DOCUMENT:

══════

# Southern Most Higher Vertical Peaks in New England?



## Talisman (Jun 1, 2006)

What are some of the furthest south higher verticle peaks in Southern New England?  In Vermont Stratton Mtn (~1,900 ft), Ascutney (~2,500 ft), Killington (~2,000 (depending on the trail).  What are some others?


----------



## ski_resort_observer (Jun 1, 2006)

Pico, Magic, Mt Snow and Okemo are in that range. This sounds like an SAT question.


----------



## gustmouse (Jun 1, 2006)

Mt. Greylock


----------



## marcski (Jun 1, 2006)

The Beast and Jiminy, Butternut and Catamount are all over 1000.

If you extend this to include New York, the catskills areas are substantial at lower lattitudes.  Both Windham and Hunter are over 1500.  Plattekill and Belleayre are over 1000.


----------



## Greg (Jun 1, 2006)

marcski said:
			
		

> The Beast and Jiminy, Butternut and Catamount are all over 1000.
> 
> If you extend this to include New York, the catskills areas are substantial at lower lattitudes.  Both Windham and Hunter are over 1500.  Plattekill and Belleayre are over 1000.


This is a hiking thread...


----------



## marcski (Jun 1, 2006)

Greg said:
			
		

> This is a hiking thread...



Doh! I suppose it would be prudent to look at which forum the thread that i'm posting to is in!

And I thought Greylock was a joke!


----------



## Mike P. (Jun 2, 2006)

So low starting elevation & summit.

Bear from Route 41 starts below 800 feet & the top is 2316 so you have 1516+ of gain.
Monadnock depending on the trailhead is around 1700.  Everett from Route 41 will be similar, starting a little higher I believe but it's 286 feet higher at the top too.

Ascutney sounds iffy at 2500 but it's closer to CT River & it's just over 3100 feet so maybe.

══════

BRIEF 1:
Write out the part of the forum thread starting with "## Mike P. (Jun" and going on through "the top too.".
The forum thread and the listing are unrelated to each other.

══════

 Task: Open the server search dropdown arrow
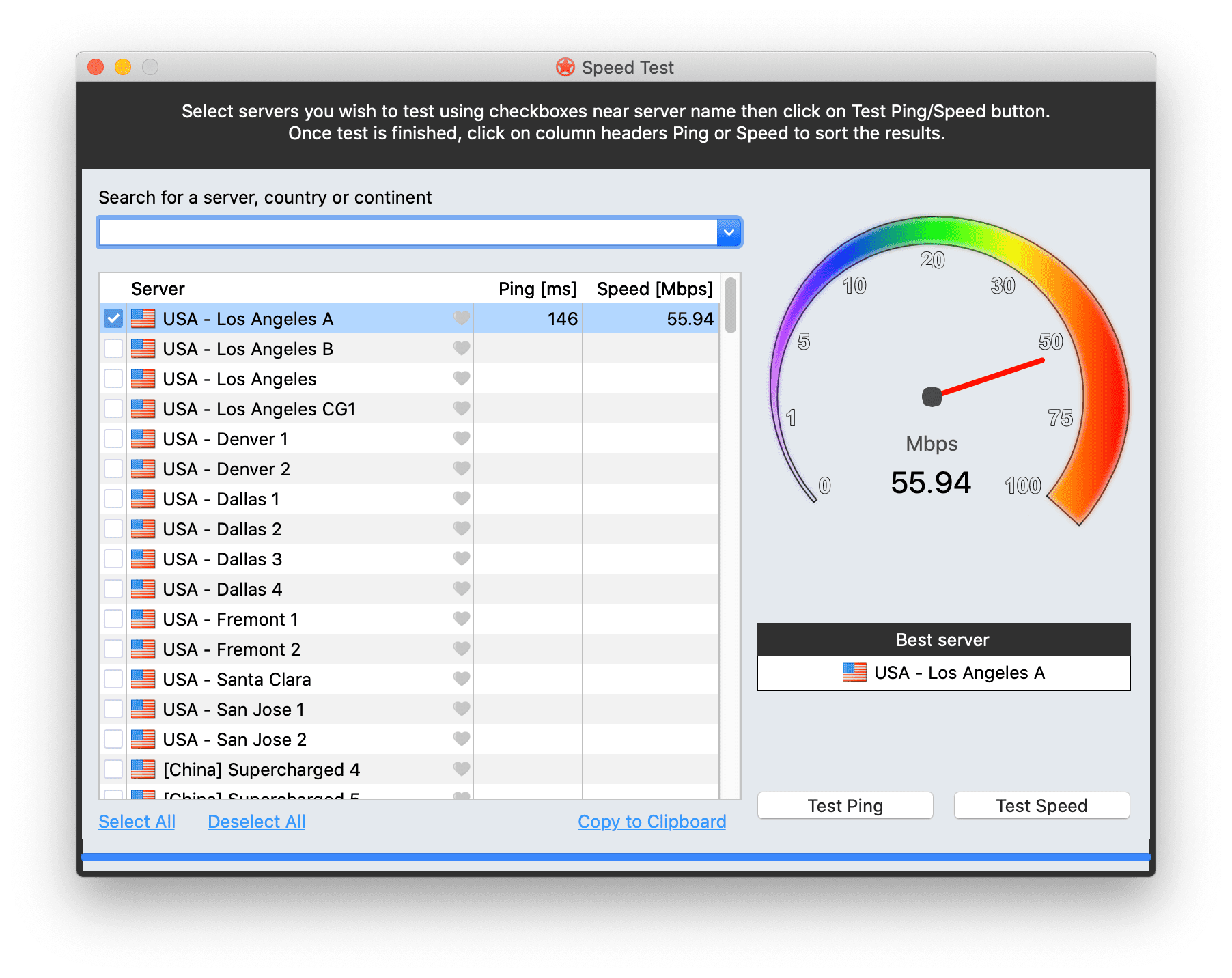(729, 233)
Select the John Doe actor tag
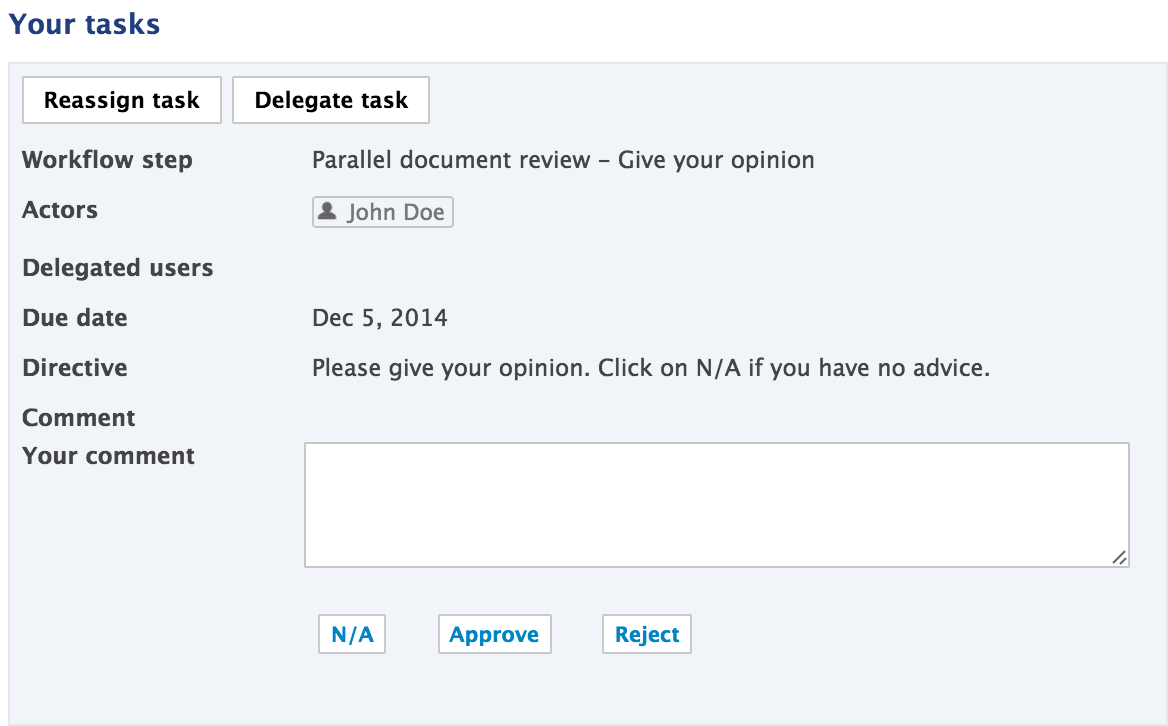This screenshot has height=726, width=1168. 382,212
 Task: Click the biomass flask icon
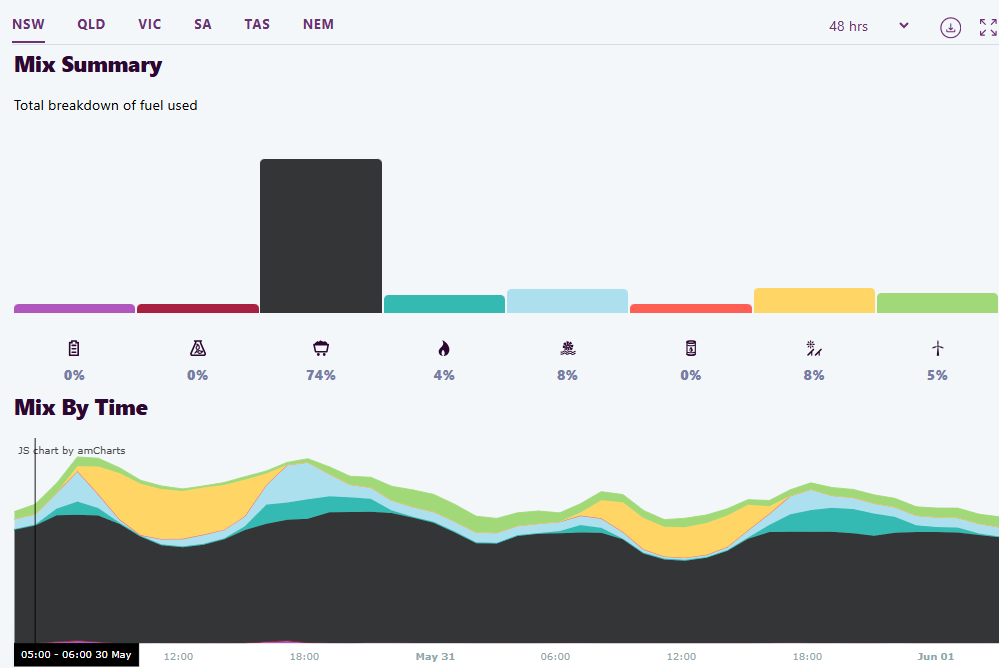(x=197, y=348)
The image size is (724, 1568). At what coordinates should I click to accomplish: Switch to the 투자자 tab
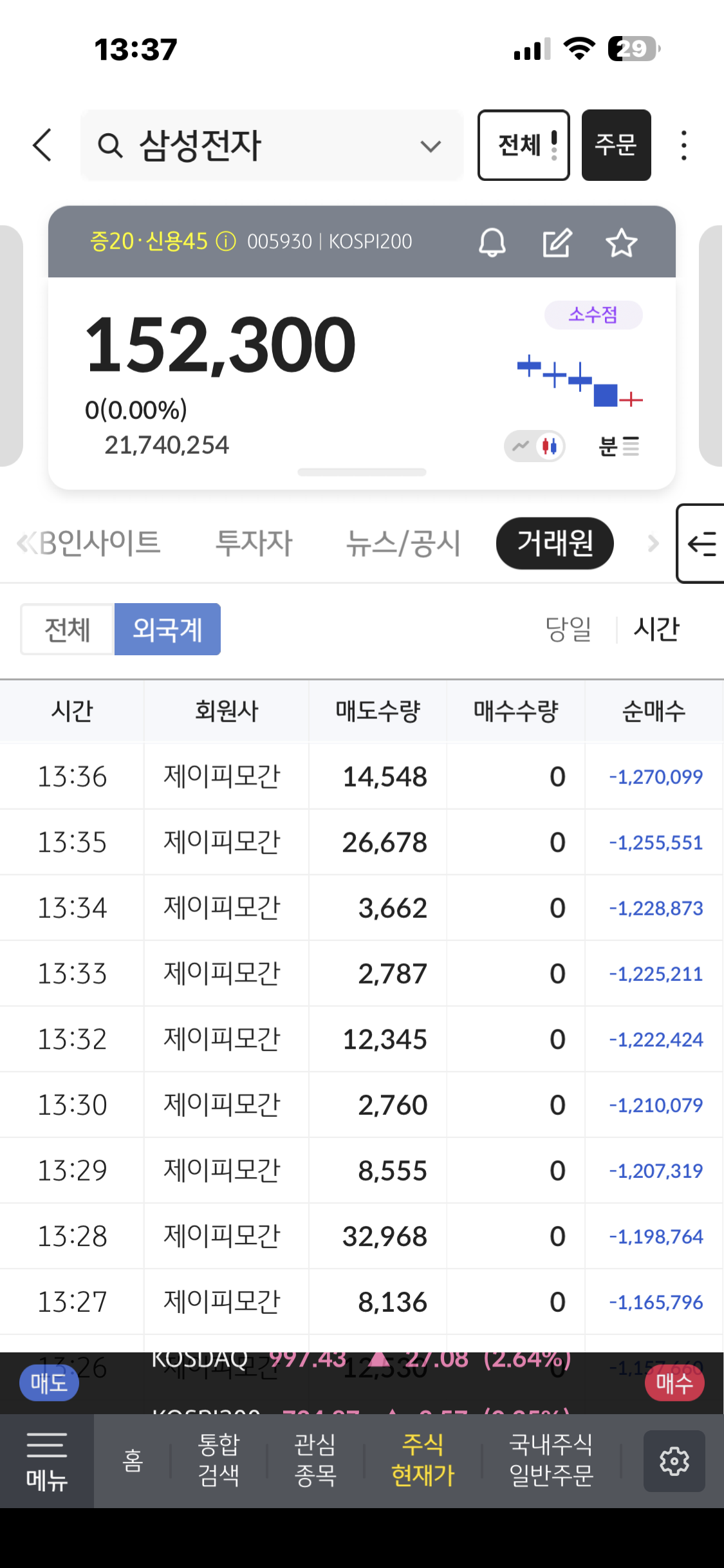254,543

══════

BRIEF 2:
Switch "Task" to "Step" throughout the listing, keeping everything else unchanged. Leave the pictures out of your answer.

PROBLEM SOLUTION 1:
## Mike P. (Jun 2, 2006)

So low starting elevation & summit.

Bear from Route 41 starts below 800 feet & the top is 2316 so you have 1516+ of gain.
Monadnock depending on the trailhead is around 1700.  Everett from Route 41 will be similar, starting a little higher I believe but it's 286 feet higher at the top too.

PROBLEM SOLUTION 2:
 Step: Open the server search dropdown arrow
(729, 233)
Select the John Doe actor tag
This screenshot has height=726, width=1168. 382,212
 Step: Click the biomass flask icon
(x=197, y=348)
The image size is (724, 1568). At what coordinates should I click to accomplish: Switch to the 투자자 tab
254,543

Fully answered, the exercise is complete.